Thursday, September 13, 2018

Q&A with Gail Jarrow


Gail Jarrow is the author of Spooked!: How a Radio Broadcast and The War of the Worlds Sparked the 1938 Invasion of America, a new book for older kids. Her other books include Bubonic Panic and Fatal Fever. She lives in Ithaca, New York.

Q: Why did you choose the 1938 War of the Worlds broadcast as the subject of your new book?

A: As I researched my Deadly Diseases Trilogy (Red Madness, Fatal Fever, Bubonic Panic), I saw the way faulty thinking and lack of analysis led researchers  to the wrong conclusion about the cause and best treatment for each disease. 

Scientists and doctors held onto flawed beliefs even when other people presented solid proof of an alternative theory. As a result, patients suffered. 

This made me think about why people are fooled and misled, and I decided to find a hoax illustrating what can happen when one doesn’t gather evidence and think critically.

I settled on the War of the Worlds broadcast after I discovered (from an informal survey of middle school students) that my target readers had never heard about it.  The broadcast wasn’t an intentional hoax, but the results were the same—a duped audience.  

Q: How did you research the book, and what did you learn that especially surprised you?

A: First, I read the H.G. Wells novel again and listened to the actual 1938 broadcast. Then I read autobiographies and interviews involving the radio broadcast’s creators.

Digging into newspaper archives, I read the contemporary reports about the broadcast. I tapped secondary sources and interviewed experts to educate myself about radio broadcasting and human psychology.

But the most fun was visiting archives to read the 2,000 letters and telegrams from the public to Orson Welles and the Federal Trade Commission. People had strong opinions about the broadcast, and they weren’t shy about sharing them.

The biggest surprise for me was discovering that the decades-long conventional wisdom about a widespread panic was based on a flawed scientific study. It was a twist that I didn’t expect when I chose the topic.

Q: Why do you think the broadcast had such a huge impact, and do you think something similar could happen today?

A: In 1938, the world was on the verge of war. Many people were fearful. I think their anxiety made some of them susceptible to an invasion story. In fact, a few listeners later admitted that they assumed the invaders were Germans, not Martians.
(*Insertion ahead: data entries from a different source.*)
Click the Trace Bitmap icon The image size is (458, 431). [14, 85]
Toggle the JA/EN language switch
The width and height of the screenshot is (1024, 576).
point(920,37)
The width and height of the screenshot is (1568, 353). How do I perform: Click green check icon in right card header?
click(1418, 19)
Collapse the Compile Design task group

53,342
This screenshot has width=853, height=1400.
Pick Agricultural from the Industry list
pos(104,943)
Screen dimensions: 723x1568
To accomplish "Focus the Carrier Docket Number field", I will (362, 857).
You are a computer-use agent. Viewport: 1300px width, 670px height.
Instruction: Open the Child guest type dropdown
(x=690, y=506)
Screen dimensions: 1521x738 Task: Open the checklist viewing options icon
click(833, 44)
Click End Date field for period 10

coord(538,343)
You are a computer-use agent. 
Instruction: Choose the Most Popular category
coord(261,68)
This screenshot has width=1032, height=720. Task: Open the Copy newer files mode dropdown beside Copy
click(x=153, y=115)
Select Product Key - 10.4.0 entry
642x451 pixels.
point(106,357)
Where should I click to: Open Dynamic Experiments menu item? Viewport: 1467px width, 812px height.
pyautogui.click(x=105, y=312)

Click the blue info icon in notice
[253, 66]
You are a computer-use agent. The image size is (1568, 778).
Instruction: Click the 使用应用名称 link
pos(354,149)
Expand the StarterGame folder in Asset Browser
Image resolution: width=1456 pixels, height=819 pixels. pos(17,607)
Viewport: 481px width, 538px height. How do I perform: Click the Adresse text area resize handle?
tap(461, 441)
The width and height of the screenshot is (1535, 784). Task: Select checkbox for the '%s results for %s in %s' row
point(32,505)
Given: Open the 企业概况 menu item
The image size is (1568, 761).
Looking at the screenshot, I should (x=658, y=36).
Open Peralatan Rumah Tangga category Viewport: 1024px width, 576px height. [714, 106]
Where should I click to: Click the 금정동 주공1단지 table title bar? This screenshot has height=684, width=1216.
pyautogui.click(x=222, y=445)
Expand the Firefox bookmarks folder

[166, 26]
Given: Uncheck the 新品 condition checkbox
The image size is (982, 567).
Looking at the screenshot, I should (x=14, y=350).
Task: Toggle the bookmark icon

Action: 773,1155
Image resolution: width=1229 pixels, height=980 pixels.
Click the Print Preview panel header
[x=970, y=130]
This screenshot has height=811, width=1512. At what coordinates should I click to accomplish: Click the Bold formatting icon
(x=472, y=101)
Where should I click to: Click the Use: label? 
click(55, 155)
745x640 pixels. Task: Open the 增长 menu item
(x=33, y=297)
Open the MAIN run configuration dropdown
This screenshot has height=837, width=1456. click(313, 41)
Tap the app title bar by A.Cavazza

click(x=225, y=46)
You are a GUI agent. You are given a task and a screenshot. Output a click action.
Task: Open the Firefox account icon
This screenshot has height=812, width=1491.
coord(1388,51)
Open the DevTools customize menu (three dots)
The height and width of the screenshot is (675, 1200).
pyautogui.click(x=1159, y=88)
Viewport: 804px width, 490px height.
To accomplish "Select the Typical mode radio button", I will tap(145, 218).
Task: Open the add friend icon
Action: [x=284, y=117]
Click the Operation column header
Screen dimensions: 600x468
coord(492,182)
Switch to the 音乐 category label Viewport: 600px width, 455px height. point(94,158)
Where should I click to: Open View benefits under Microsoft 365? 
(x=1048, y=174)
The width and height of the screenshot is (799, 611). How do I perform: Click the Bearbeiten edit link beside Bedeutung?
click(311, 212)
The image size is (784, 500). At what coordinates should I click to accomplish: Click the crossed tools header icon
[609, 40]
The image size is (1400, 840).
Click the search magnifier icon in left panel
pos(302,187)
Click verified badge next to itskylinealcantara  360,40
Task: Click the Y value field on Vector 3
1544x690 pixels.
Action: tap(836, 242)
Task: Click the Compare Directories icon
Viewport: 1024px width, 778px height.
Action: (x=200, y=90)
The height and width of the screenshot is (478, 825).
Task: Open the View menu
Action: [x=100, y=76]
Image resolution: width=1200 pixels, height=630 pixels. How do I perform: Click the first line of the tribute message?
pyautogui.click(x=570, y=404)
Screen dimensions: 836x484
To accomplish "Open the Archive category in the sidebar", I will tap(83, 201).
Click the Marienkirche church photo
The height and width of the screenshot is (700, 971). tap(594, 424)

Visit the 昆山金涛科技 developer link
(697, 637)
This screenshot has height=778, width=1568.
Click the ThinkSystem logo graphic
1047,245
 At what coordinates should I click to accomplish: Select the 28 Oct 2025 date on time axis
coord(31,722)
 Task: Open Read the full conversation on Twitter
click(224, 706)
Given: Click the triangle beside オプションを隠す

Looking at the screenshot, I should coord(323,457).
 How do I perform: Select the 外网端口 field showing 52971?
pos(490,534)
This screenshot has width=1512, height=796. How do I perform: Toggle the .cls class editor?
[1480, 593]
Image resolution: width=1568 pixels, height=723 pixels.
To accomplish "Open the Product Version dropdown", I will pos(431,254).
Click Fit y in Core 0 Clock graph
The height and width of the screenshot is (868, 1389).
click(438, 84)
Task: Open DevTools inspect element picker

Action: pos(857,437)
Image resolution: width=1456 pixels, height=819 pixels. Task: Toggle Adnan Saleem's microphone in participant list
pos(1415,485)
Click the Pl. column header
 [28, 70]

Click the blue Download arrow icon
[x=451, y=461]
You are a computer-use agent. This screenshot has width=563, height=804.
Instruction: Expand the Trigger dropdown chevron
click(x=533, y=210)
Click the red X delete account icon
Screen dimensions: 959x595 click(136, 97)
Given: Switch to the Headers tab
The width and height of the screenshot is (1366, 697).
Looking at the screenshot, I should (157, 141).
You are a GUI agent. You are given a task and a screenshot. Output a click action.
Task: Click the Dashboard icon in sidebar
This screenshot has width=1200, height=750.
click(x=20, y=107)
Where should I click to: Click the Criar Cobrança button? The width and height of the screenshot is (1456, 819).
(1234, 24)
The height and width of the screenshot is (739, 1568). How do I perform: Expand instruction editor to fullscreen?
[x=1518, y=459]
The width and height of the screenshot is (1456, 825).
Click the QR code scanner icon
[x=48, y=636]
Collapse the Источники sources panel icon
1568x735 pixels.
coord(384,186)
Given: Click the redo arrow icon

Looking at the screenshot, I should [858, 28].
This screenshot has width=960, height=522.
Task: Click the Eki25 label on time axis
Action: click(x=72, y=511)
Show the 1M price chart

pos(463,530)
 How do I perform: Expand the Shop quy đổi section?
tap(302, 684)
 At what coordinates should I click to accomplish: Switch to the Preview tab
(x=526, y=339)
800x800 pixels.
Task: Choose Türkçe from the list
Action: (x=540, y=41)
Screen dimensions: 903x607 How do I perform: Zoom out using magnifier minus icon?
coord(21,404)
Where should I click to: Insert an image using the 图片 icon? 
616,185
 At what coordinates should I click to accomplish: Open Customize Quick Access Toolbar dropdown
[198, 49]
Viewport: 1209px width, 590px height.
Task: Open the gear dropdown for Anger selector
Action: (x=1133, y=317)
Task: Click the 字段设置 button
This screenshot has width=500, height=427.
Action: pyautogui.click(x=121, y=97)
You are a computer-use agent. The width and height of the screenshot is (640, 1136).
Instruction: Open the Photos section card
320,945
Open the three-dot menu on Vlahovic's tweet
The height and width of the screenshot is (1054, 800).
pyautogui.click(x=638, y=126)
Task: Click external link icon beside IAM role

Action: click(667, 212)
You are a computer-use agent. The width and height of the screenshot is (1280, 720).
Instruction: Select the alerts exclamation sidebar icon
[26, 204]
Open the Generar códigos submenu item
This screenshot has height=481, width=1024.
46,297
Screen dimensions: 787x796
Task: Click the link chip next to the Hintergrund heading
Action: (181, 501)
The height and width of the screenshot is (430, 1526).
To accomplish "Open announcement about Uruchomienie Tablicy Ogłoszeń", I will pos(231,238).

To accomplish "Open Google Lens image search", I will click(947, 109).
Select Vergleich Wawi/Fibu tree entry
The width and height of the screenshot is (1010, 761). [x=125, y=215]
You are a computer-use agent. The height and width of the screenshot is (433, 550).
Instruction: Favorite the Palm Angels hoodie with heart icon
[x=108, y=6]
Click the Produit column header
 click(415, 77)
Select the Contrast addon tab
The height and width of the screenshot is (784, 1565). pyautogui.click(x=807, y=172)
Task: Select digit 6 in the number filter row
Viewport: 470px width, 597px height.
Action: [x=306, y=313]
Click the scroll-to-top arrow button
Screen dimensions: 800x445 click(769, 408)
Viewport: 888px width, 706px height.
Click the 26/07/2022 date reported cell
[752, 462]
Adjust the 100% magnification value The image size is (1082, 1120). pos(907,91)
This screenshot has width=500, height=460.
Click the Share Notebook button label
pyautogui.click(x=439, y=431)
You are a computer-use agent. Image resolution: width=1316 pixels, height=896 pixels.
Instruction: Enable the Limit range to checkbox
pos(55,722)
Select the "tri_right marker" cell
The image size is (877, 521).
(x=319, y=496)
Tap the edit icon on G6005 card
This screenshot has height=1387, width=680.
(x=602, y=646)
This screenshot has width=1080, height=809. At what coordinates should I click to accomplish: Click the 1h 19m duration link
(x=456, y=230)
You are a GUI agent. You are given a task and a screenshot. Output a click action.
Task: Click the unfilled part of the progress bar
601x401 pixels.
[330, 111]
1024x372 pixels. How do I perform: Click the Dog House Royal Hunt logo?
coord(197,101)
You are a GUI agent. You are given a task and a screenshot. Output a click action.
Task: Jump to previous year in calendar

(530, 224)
The other key element was that radio broadcasting was a relatively recent technology. Although more homes had a radio than a telephone and radio listening was a top recreational activity, the public was not yet savvy about what they heard over the airwaves.  

People had learned to pay attention to breaking news flashes, such as the reports from Europe about Hitler’s aggression. So when Orson Welles and the Mercury Theatre used fictional news flashes to develop their updated War of the Worlds plot, some radio listeners assumed the reports were genuine. 

I see direct parallels with today’s Internet. Many people aren’t discerning enough about its content. Anyone who spends time with social media knows that some of us are as gullible as our ancestors were in 1938. I include a few examples of Internet hoaxes at the end of my book. So, yes, I do believe the potential for panic over content—either fabricated or unintentionally wrong— is still possible. 

Q: What do you hope readers take away from the book?

A: Be skeptical. Don’t believe everything you see, hear, and read. 

Q: What are you working on now?

A: Next fall, Calkins Creek will publish The Poison Eaters, a NF book for grades 5-12. The narrative takes place in the late 1800s to early 1900s, when food and drugs were unregulated and the public was literally eating poison.

I tell the story of the amazing, hard-fought battle to better protect Americans, culminating in the founding of the Food and Drug Administration. 

Right now, I’m in the middle of researching Blood and Germs, a NF book about Civil War medicine that will be published by Calkins Creek in fall 2020. It will be the first book in my new trilogy, Medical Fiascos. 

Q: Anything else we should know?

A: I love learning new information as I research my books. But the best part is realizing how relevant these historical topics are. History is worth our attention. Knowing about the past can help us better navigate the present.

--Interview with Deborah Kalb

1 comment:

  1. I am intrigued by how people would react today with twitter, Facebook, etc. constantly putting out information, whether it's based on fact or not. I wonder if a "credible" news source put out fake news (like this hasn't already happened) about an invasion, if in today's world how people would react.